SB2017110908 - Information disclosure in roundcubemail (Alpine package)
Published: November 9, 2017 Updated: September 6, 2023
Security Bulletin ID
SB2017110908
CSH Severity
Medium
Patch available
YES
Number of vulnerabilities
1
Exploitation vector
Remote access
Highest impact
Information disclosure
Breakdown by Severity
- Low
- Medium
- High
- Critical
Description
This security bulletin contains information about 1 vulnerability.
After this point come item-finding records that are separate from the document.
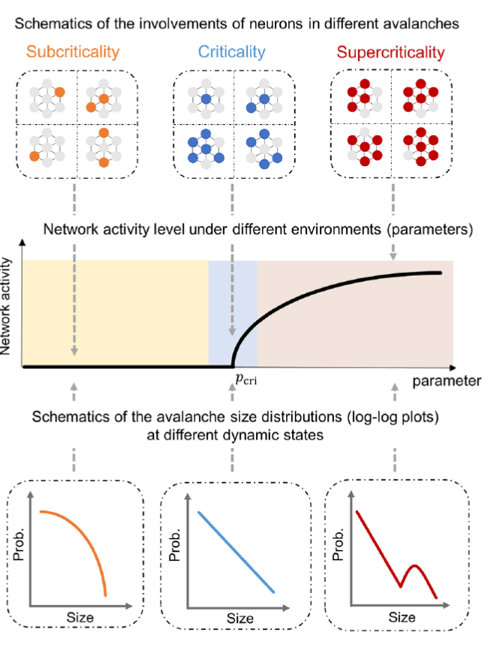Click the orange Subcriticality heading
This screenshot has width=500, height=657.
coord(74,52)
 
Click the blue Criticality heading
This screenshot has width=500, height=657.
coord(232,52)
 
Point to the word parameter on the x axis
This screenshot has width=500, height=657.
coord(447,380)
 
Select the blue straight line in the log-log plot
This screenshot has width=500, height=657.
coord(236,553)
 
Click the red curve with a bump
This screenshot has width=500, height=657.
coord(398,556)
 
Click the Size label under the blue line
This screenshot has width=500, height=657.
coord(241,617)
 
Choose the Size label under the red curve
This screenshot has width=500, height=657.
coord(402,616)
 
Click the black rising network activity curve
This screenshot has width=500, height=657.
coord(315,294)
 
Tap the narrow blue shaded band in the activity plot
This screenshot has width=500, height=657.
coord(233,301)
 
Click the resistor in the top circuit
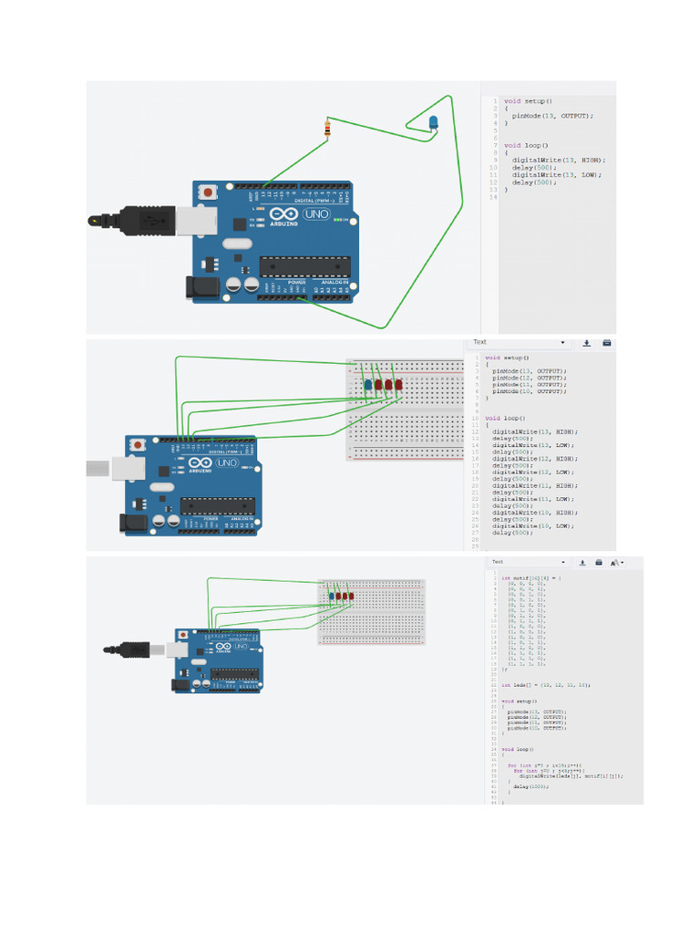click(x=326, y=129)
1) Information disclosure (CVE-ID: CVE-2017-16651)
CWE-ID: CWE-200 - Exposure of sensitive information to an unauthorized actor
CVSSv4: CVSS:4.0/AV:N/AC:L/AT:N/PR:L/UI:N/VC:H/VI:N/VA:N/SC:N/SI:N/SA:N/E:A/U:Green
The vulnerability allows a remote authenticated attacker to obtain potentially sensitive information on the target system.
The weakness exists due to insufficient validation of file-based attachment plugins and _task=settings&_action=upload-display&_from=timezone requests. A remote attacker can modify the login form and submit it with valid credentials (username/password) of an email account, send a specially crafted HTTP request and gain unauthorized access to arbitrary files on the host's filesystem, including configuration files of Roundcube.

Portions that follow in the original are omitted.